DATA UNDER STUDY:
=== Begin Enclosure ===
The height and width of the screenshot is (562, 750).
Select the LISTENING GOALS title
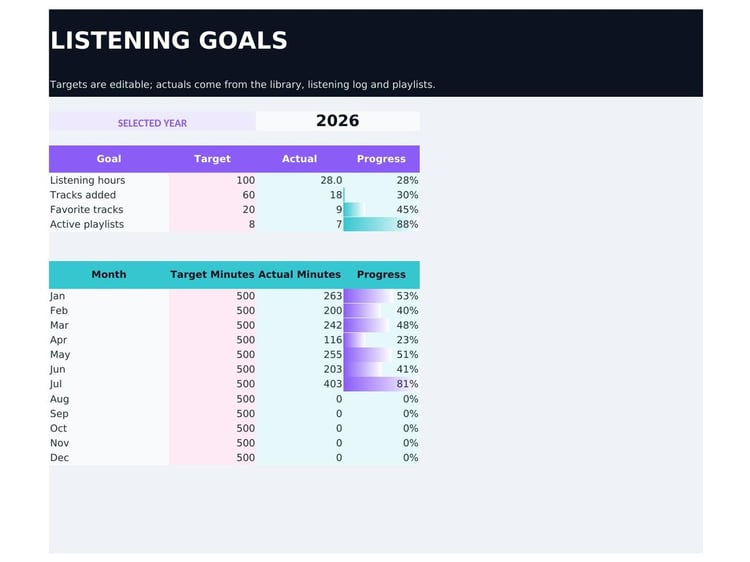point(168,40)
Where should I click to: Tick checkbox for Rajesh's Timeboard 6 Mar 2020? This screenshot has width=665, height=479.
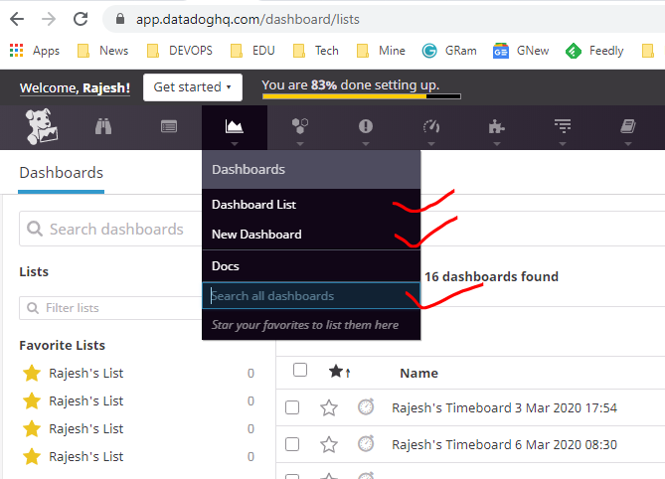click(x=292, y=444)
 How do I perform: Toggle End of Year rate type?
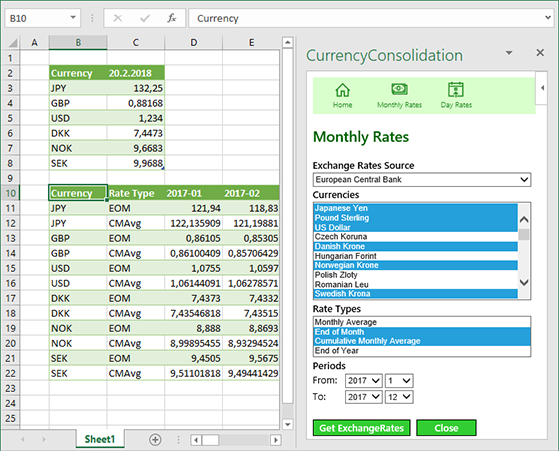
=== End Enclosure ===
=== Begin Enclosure ===
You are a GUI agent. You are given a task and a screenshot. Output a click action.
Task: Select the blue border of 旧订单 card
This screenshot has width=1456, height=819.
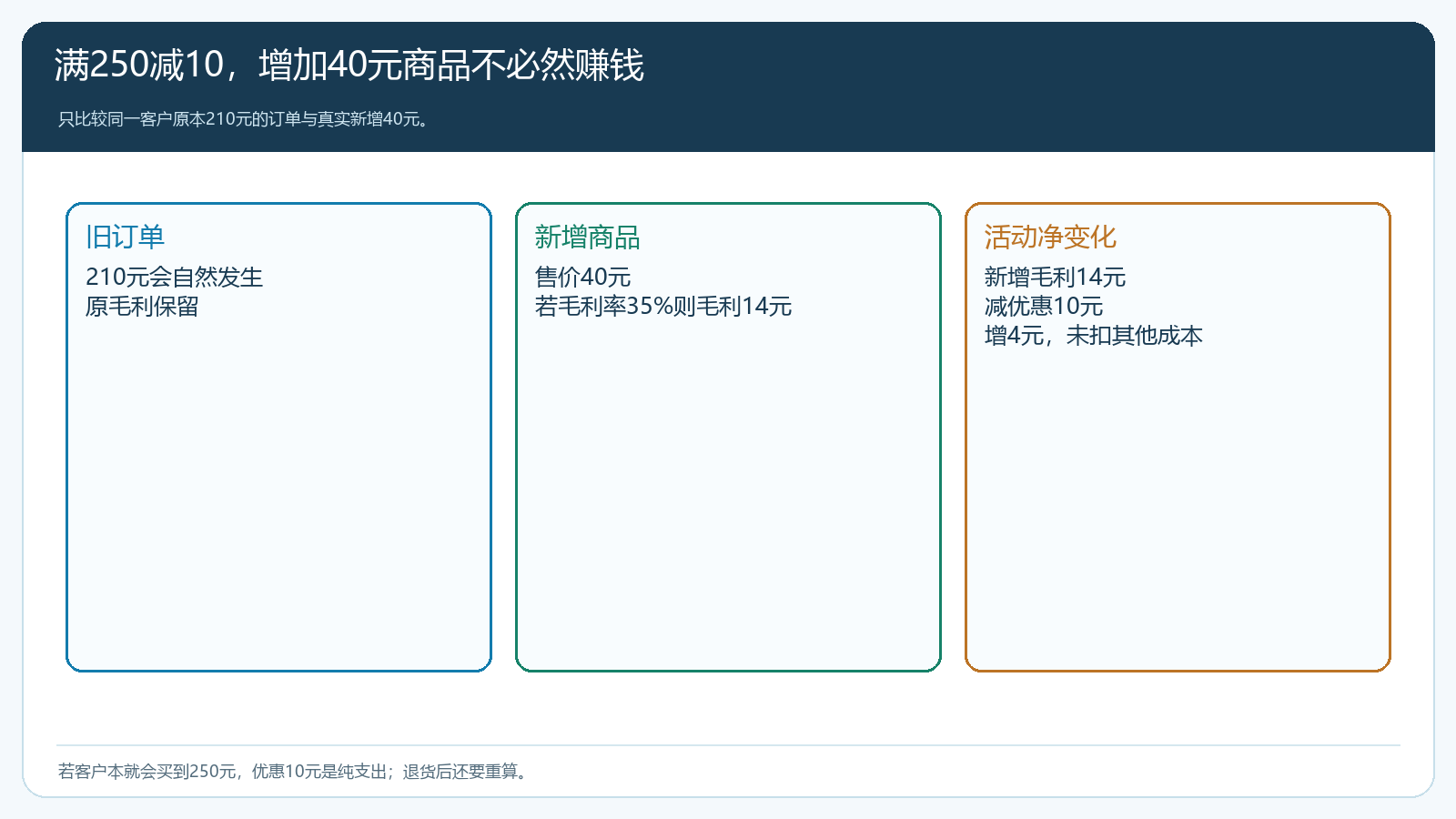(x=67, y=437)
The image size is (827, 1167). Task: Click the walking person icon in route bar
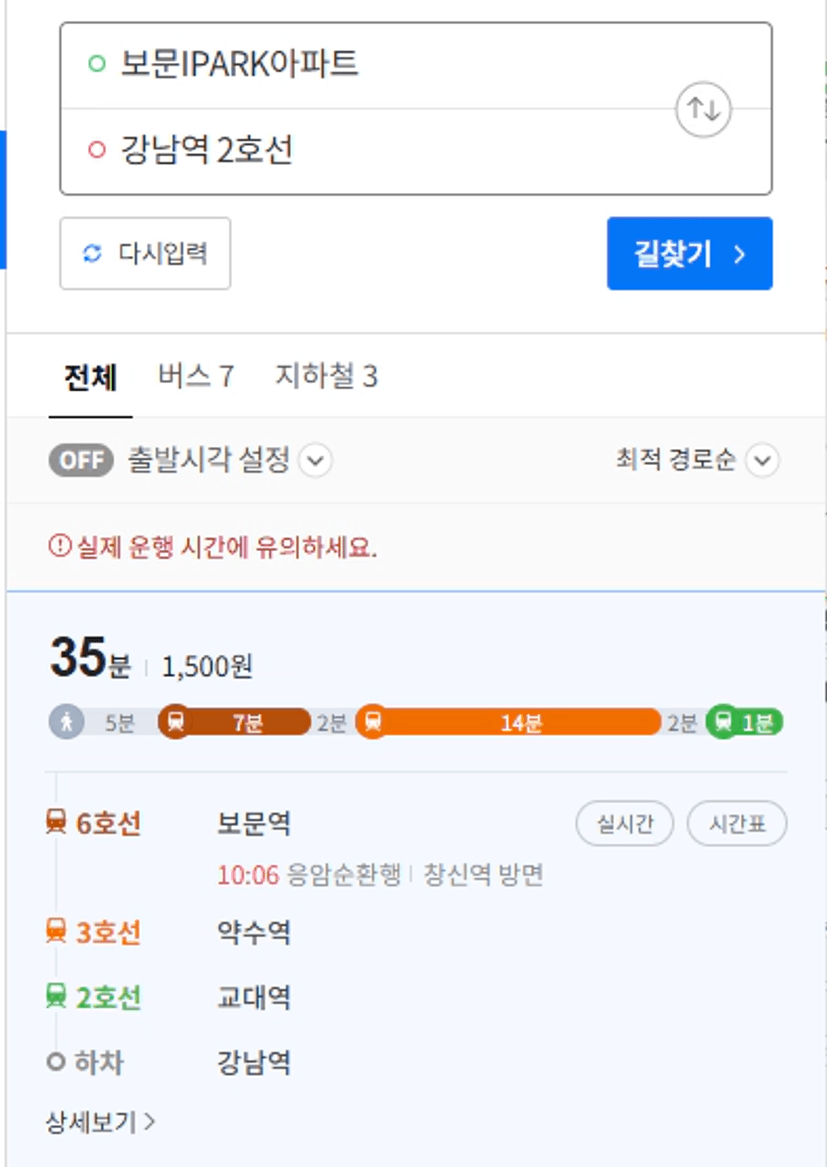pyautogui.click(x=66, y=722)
=== End Enclosure ===
PROBLEM DESCRIPTION: For the data above, set down exactly the lines from the line with "Where should I" to the line with "How do I perform: Toggle", both included, leaving pictures out.

TASK RESULT:
Where should I click to: Tick checkbox for Rajesh's Timeboard 6 Mar 2020? This screenshot has width=665, height=479.
click(x=292, y=444)
 How do I perform: Toggle End of Year rate type?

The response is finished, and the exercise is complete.